* **WHAT IS REQUIRED**: Rewrite every one of the records below, changing "Identify the location of" to "Find the position of" wherever it occurs and leaving everything else the same.

=-=-=-=-=

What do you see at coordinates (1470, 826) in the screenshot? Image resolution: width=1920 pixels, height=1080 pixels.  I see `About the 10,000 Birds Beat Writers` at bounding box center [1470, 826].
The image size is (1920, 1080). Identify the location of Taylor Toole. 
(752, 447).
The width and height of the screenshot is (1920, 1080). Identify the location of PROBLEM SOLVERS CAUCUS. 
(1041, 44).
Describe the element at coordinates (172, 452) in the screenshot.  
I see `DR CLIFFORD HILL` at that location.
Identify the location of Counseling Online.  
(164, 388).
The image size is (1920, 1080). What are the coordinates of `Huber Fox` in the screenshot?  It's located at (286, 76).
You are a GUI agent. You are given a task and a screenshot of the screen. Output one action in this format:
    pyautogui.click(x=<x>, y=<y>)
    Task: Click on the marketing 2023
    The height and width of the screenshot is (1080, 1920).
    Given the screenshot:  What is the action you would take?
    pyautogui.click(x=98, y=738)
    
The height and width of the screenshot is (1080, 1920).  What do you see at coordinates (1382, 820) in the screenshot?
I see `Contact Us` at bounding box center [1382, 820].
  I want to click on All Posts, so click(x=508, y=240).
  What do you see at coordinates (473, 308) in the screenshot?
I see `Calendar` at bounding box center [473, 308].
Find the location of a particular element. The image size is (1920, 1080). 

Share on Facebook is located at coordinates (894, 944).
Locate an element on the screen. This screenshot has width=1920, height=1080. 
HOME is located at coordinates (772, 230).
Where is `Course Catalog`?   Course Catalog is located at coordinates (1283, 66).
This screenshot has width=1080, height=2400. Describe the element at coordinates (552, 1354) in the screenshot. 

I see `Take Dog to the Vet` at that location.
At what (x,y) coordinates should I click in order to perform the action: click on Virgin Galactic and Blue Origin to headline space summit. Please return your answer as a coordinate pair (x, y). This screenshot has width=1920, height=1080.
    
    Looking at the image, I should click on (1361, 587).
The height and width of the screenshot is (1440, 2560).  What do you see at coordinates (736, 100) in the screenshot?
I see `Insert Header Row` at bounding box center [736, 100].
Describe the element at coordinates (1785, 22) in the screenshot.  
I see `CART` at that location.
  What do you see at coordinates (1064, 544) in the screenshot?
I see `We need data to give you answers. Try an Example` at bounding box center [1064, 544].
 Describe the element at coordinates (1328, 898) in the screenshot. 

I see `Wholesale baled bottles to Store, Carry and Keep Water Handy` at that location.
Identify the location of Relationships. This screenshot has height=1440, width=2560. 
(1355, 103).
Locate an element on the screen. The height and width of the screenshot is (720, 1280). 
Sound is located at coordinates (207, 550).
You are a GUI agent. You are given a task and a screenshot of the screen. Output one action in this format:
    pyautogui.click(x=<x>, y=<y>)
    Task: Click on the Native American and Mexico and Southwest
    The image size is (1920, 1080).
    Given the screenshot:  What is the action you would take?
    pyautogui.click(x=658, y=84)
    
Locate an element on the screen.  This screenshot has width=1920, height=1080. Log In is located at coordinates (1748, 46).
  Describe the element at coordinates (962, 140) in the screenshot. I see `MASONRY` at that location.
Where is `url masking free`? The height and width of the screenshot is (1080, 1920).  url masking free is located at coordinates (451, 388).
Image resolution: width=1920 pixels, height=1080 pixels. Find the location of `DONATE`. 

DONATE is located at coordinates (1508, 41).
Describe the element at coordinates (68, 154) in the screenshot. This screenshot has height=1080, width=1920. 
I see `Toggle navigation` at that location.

=-=-=-=-=

* **SOLUTION FOR THIS EXERCISE**:
What do you see at coordinates (1470, 826) in the screenshot? Image resolution: width=1920 pixels, height=1080 pixels.  I see `About the 10,000 Birds Beat Writers` at bounding box center [1470, 826].
The image size is (1920, 1080). Find the position of Taylor Toole. 
(752, 447).
The width and height of the screenshot is (1920, 1080). Find the position of PROBLEM SOLVERS CAUCUS. 
(1041, 44).
Describe the element at coordinates (172, 452) in the screenshot.  
I see `DR CLIFFORD HILL` at that location.
Find the position of Counseling Online.  
(164, 388).
The image size is (1920, 1080). What are the coordinates of `Huber Fox` in the screenshot?  It's located at (286, 76).
You are a GUI agent. You are given a task and a screenshot of the screen. Output one action in this format:
    pyautogui.click(x=<x>, y=<y>)
    Task: Click on the marketing 2023
    The height and width of the screenshot is (1080, 1920).
    Given the screenshot:  What is the action you would take?
    pyautogui.click(x=98, y=738)
    
The height and width of the screenshot is (1080, 1920).  What do you see at coordinates (1382, 820) in the screenshot?
I see `Contact Us` at bounding box center [1382, 820].
  I want to click on All Posts, so click(x=508, y=240).
  What do you see at coordinates (473, 308) in the screenshot?
I see `Calendar` at bounding box center [473, 308].
Find the location of a particular element. The image size is (1920, 1080). 

Share on Facebook is located at coordinates (894, 944).
Locate an element on the screen. This screenshot has width=1920, height=1080. 
HOME is located at coordinates (772, 230).
Where is `Course Catalog`?   Course Catalog is located at coordinates (1283, 66).
This screenshot has width=1080, height=2400. Describe the element at coordinates (552, 1354) in the screenshot. 

I see `Take Dog to the Vet` at that location.
At what (x,y) coordinates should I click in order to perform the action: click on Virgin Galactic and Blue Origin to headline space summit. Please return your answer as a coordinate pair (x, y). This screenshot has width=1920, height=1080.
    
    Looking at the image, I should click on (1361, 587).
The height and width of the screenshot is (1440, 2560).  What do you see at coordinates (736, 100) in the screenshot?
I see `Insert Header Row` at bounding box center [736, 100].
Describe the element at coordinates (1785, 22) in the screenshot.  
I see `CART` at that location.
  What do you see at coordinates (1064, 544) in the screenshot?
I see `We need data to give you answers. Try an Example` at bounding box center [1064, 544].
 Describe the element at coordinates (1328, 898) in the screenshot. 

I see `Wholesale baled bottles to Store, Carry and Keep Water Handy` at that location.
Find the position of Relationships. This screenshot has height=1440, width=2560. 
(1355, 103).
Locate an element on the screen. The height and width of the screenshot is (720, 1280). 
Sound is located at coordinates (207, 550).
You are a GUI agent. You are given a task and a screenshot of the screen. Output one action in this format:
    pyautogui.click(x=<x>, y=<y>)
    Task: Click on the Native American and Mexico and Southwest
    The image size is (1920, 1080).
    Given the screenshot:  What is the action you would take?
    pyautogui.click(x=658, y=84)
    
Locate an element on the screen.  This screenshot has width=1920, height=1080. Log In is located at coordinates (1748, 46).
  Describe the element at coordinates (962, 140) in the screenshot. I see `MASONRY` at that location.
Where is `url masking free`? The height and width of the screenshot is (1080, 1920).  url masking free is located at coordinates (451, 388).
Image resolution: width=1920 pixels, height=1080 pixels. Find the location of `DONATE`. 

DONATE is located at coordinates (1508, 41).
Describe the element at coordinates (68, 154) in the screenshot. This screenshot has height=1080, width=1920. 
I see `Toggle navigation` at that location.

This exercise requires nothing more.